§ **Work item**
I'd like an exact copy of every line from the start of the entries below through the line containing "Given: Click the yellow status orb on row 05", please.

*** Input records Section Begins ***

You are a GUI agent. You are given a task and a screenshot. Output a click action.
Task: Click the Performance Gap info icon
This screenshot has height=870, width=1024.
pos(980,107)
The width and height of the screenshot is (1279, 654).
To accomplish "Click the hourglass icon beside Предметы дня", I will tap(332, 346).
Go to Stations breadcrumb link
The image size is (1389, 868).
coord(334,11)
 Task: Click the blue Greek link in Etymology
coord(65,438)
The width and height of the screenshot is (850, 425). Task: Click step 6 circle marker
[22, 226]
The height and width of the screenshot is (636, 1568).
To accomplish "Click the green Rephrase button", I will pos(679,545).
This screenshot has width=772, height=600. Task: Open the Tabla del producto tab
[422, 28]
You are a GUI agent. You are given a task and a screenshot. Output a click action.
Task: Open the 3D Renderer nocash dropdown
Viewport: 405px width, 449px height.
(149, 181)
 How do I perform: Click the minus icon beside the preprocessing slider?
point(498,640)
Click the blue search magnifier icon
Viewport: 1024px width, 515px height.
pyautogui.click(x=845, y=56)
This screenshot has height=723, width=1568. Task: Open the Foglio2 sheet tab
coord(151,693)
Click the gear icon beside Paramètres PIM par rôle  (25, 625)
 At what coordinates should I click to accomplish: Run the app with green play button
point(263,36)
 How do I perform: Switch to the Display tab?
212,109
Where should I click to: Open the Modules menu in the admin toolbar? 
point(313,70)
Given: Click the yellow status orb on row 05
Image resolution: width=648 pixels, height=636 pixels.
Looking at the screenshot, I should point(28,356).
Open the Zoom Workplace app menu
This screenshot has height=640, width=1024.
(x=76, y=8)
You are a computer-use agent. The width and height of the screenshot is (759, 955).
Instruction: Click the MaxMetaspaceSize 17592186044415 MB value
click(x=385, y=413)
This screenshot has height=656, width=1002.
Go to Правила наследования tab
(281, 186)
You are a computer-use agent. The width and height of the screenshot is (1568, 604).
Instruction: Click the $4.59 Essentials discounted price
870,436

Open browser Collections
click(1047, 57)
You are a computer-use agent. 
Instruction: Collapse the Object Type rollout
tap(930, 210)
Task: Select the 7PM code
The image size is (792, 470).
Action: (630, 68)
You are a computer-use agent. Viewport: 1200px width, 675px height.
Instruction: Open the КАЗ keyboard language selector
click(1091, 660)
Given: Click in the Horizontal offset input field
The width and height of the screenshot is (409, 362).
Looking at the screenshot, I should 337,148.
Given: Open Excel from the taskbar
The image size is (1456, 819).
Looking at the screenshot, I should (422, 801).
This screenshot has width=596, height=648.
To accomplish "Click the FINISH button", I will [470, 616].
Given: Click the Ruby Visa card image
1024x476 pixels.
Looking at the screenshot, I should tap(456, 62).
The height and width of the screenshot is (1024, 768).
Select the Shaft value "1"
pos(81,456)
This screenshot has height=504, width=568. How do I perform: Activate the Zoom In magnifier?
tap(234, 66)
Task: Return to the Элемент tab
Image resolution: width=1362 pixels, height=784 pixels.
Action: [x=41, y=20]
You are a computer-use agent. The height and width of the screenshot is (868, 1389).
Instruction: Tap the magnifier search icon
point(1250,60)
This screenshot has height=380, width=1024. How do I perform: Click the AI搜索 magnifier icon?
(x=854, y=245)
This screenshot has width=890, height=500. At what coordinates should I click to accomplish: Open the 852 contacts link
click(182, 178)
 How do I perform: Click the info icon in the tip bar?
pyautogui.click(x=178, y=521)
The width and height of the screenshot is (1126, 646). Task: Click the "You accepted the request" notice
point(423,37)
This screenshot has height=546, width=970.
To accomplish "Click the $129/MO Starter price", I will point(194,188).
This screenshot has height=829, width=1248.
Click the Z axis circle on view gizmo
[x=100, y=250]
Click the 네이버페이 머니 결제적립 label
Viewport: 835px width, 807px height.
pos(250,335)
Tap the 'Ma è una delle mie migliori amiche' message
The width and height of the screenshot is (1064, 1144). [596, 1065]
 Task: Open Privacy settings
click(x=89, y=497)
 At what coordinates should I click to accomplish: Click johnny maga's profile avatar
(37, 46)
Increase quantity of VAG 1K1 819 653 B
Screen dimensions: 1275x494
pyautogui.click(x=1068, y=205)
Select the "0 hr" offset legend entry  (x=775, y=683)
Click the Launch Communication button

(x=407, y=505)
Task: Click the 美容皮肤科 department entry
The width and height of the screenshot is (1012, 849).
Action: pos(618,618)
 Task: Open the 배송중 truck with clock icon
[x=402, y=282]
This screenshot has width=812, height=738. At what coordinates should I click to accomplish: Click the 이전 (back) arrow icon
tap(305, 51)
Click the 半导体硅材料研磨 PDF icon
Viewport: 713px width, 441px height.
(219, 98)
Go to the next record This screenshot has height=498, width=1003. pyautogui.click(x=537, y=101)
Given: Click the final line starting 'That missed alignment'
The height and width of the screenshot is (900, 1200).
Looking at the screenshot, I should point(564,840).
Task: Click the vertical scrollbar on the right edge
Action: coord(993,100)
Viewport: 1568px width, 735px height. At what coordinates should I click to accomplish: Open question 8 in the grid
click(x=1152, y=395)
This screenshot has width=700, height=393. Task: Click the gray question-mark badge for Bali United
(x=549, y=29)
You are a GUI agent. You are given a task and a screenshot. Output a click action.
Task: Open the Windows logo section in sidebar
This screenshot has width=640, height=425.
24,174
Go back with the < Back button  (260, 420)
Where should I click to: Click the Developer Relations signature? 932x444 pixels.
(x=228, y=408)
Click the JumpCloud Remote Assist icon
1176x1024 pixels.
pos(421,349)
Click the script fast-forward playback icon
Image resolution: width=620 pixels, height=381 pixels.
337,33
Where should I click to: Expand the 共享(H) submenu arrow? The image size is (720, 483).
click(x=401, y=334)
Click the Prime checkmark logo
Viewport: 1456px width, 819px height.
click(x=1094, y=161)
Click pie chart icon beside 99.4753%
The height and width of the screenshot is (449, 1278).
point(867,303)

*** Input records Section Ends ***

§ **Solution for this task**
You are a GUI agent. You are given a task and a screenshot. Output a click action.
Task: Click the Performance Gap info icon
This screenshot has height=870, width=1024.
pos(980,107)
The width and height of the screenshot is (1279, 654).
To accomplish "Click the hourglass icon beside Предметы дня", I will tap(332, 346).
Go to Stations breadcrumb link
The image size is (1389, 868).
coord(334,11)
 Task: Click the blue Greek link in Etymology
coord(65,438)
The width and height of the screenshot is (850, 425). Task: Click step 6 circle marker
[22, 226]
The height and width of the screenshot is (636, 1568).
To accomplish "Click the green Rephrase button", I will pos(679,545).
This screenshot has width=772, height=600. Task: Open the Tabla del producto tab
[422, 28]
You are a GUI agent. You are given a task and a screenshot. Output a click action.
Task: Open the 3D Renderer nocash dropdown
Viewport: 405px width, 449px height.
(149, 181)
 How do I perform: Click the minus icon beside the preprocessing slider?
point(498,640)
Click the blue search magnifier icon
Viewport: 1024px width, 515px height.
pyautogui.click(x=845, y=56)
This screenshot has height=723, width=1568. Task: Open the Foglio2 sheet tab
coord(151,693)
Click the gear icon beside Paramètres PIM par rôle  (25, 625)
 At what coordinates should I click to accomplish: Run the app with green play button
point(263,36)
 How do I perform: Switch to the Display tab?
212,109
Where should I click to: Open the Modules menu in the admin toolbar? 
point(313,70)
Given: Click the yellow status orb on row 05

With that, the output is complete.